THE PROBLEM = Exactly the lines from the one containing "You are a computer-use" through the end of the data, and nothing more, should be retyped; pictures stay out.

Stored data
# # # # #
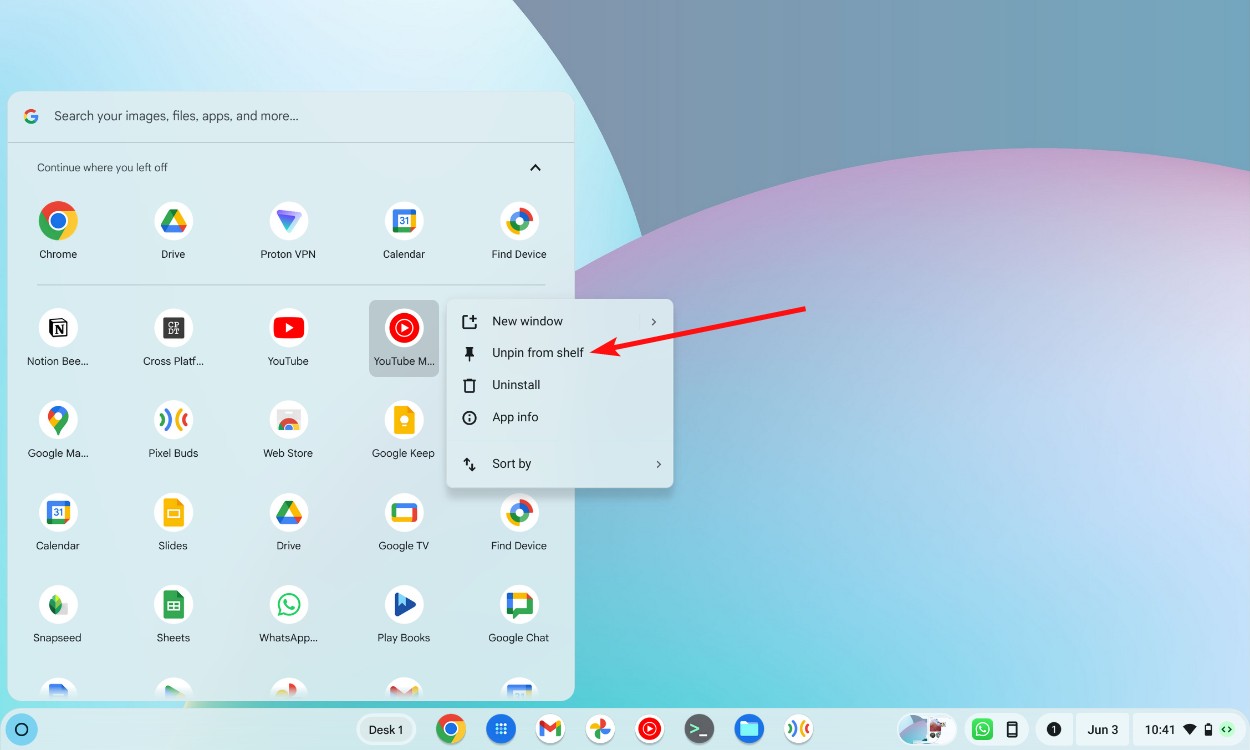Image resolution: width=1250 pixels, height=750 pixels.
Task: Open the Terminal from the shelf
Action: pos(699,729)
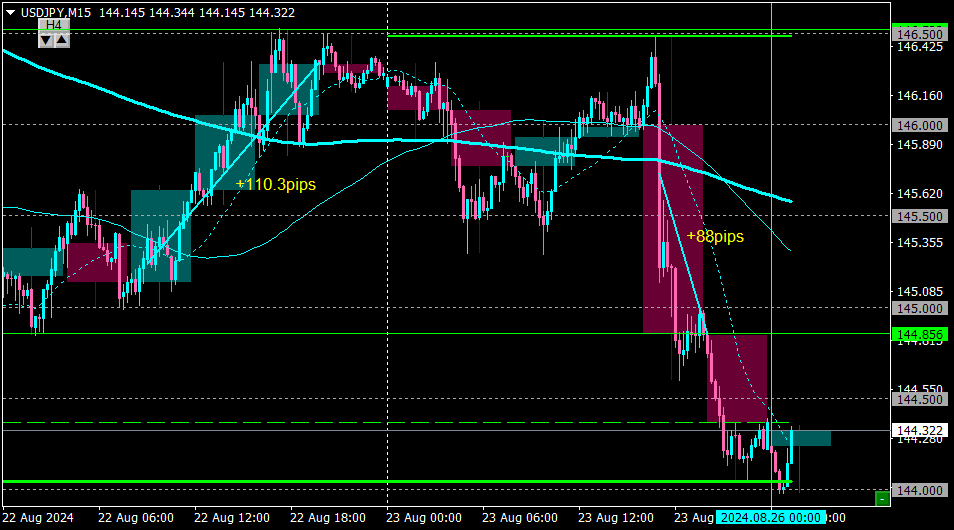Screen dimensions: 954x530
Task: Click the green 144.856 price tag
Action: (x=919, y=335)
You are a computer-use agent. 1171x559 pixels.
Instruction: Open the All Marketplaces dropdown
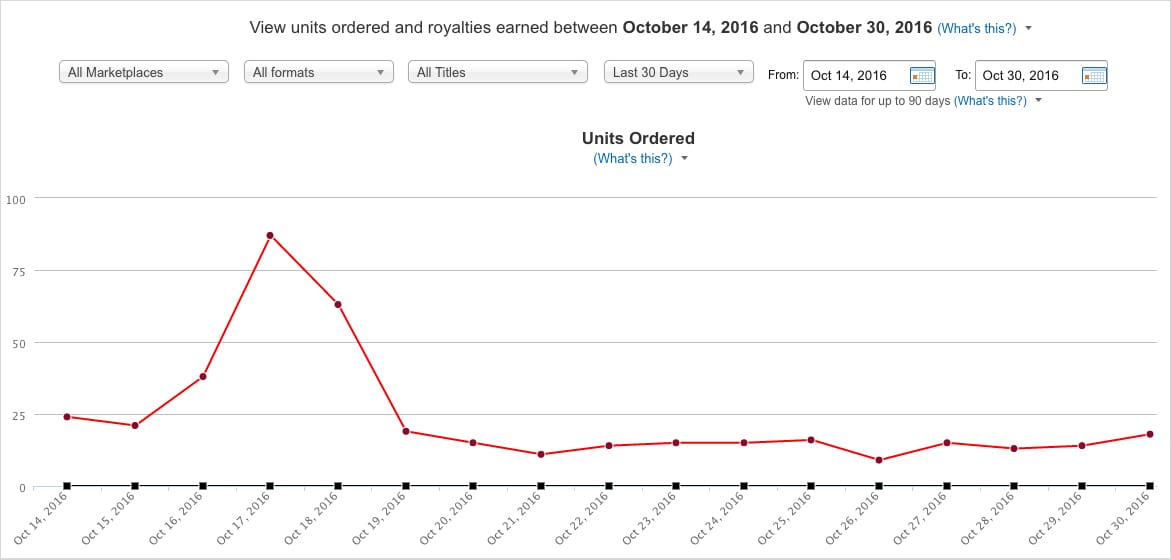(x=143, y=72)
# # # # #
PROBLEM SOLUTION =
You are a computer-use agent. 1171x559 pixels.
Instruction: Open the All Marketplaces dropdown
(x=143, y=72)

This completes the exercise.